L'autre partie de l'épisode met en avant Rasputin IV, la chimère conçue dans le futur de Powers of X par Mr. Sinister, désormais présente à notre époque. Comme toutes les chimères, elle possède les pouvoirs de plusieurs mutants mais sans avoir la puissance des originaux. Avec Synch et Talon, promus bien malgré eux chefs de la résistance, et Ms. Marvel, et muni d'un casque Cerebro récupéré par ShadowKat, ils vont demander de l'aide à Mr. Fantastic.
Comme les FF sont eux aussi hors de New York (suite aux événements dévoilés dans le premier arc de leur série - je vous renvoie aux critiques que j'avais rédigées de la série écrite par Ryan North), la rencontre se passe dans un environnement dépaysant, qui permet au lecteur de respirer un peu. Duggan revient sur une histoire développée dans la mini-série X-Men/Fantastic Four de Chip Zdarsky et Terry Dodson en 2020 quand Krakoa avait invité Franklin Richards à séjourner sur Krakoa. Pour résumer : méfiant, Reed Richards avait alors trouvé un moyen d'altérer le gène X de son fils afin qu'il ne puisse franchir le portail krakoan.
Aujourd'hui si les X-Men savaient à nouveau comment Reed avait réussi cela, ils pourraient échapper à leurs persécuteurs pour mieux les frapper. Mais Mr. Fantastic ne se souvient plus de ce qu'il a fait car Charles Xavier a effacé sa découverte de son esprit... Là encore, je ne vais pas vous spoiler comment cela lui revient mais Duggan emploie Ms. Marvel avec beaucoup d'à-propos dans une scène-clé.

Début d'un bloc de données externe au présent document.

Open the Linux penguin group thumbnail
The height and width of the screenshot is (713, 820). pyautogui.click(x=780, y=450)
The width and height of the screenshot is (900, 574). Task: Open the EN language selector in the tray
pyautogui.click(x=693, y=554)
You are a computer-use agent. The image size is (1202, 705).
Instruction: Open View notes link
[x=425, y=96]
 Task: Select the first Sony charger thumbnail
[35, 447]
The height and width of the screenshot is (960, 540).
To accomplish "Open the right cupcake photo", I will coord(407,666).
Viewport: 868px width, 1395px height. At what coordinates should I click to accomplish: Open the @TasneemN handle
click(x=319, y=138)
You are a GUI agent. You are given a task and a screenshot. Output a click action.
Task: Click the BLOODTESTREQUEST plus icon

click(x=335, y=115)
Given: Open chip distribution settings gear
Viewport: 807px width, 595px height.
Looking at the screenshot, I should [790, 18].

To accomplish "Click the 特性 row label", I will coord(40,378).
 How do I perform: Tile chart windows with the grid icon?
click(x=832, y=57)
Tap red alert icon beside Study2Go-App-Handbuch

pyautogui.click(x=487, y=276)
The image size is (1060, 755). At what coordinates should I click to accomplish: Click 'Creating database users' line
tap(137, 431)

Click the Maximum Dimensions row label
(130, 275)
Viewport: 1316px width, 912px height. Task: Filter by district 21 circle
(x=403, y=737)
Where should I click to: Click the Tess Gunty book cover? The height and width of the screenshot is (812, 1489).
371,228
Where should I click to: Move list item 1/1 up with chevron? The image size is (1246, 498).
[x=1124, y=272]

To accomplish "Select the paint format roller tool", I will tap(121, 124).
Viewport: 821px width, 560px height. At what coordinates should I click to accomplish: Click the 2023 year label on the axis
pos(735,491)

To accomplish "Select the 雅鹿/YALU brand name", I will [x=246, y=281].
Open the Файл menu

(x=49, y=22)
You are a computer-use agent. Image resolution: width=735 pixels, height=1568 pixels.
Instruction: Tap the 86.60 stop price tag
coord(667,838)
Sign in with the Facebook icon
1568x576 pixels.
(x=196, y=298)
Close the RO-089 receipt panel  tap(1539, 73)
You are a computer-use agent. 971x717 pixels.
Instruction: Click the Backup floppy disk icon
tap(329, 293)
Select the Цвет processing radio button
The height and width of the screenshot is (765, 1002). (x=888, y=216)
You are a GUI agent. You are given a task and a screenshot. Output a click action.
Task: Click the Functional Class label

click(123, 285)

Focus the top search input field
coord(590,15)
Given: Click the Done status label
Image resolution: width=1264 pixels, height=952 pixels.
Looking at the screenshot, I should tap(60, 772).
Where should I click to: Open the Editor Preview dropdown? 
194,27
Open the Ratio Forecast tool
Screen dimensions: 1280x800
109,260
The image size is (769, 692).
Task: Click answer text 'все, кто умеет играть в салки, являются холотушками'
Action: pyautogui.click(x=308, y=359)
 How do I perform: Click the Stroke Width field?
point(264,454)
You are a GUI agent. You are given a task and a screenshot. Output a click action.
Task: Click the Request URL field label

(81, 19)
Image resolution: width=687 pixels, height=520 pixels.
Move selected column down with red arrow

Visuellement, l'épisode est, disons-le, assez faible. Pourtant j'aime beaucoup Phil Noto mais il est évident qu'il n'a pas disposé de beaucoup de temps pour livrer ses planches (que, comme d'habitude, il dessine, encre et colorise lui-même).
La raison en est simple : au départ X-Men 27 devait être illustré par Stefano Caselli, or celui-ci a fait ses adieux aux mutants il y a deux mois avec le n° 25, qui comptait une pagination plus conséquente qui plus est. Après quoi il s'est mis au boulot sur le one-shot Ultimate Universe qui sortira le mois prochain.
Marvel a dû donc trouver un artiste rapide et vite. Phil Noto est capable de relever le défi mais il a dû quand même se presser car plusieurs pages sont expédiées. Les décors sont pauvres, certains personnages sont rapidement croqués, sans finitions, et la colorisation est également peu nuancée.
Noto réussit les scènes les plus faciles, comme quand ShadowKat infiltre la prison. La suite est beaucou moins convaincante et lorsque les X-Men rencontrent les FF et que Rasputin IV écarte la Torche puis la Chose, on sent vraiment que Noto a dû faire vite. Comme les scènes d'action ne sont pas son fort en général, c'est particulièrement flagrant. Je reste quand même indulgent en prenant en compte les conditions dans lesquelles il a travaillées mais bon, c'est pas fameux éditorialement.
La fin de l'épisode annonce déjà le programme du suivant où Firestar va passer un sale quart d'heure. Mais chut ! Et rendez-vous dans un mois.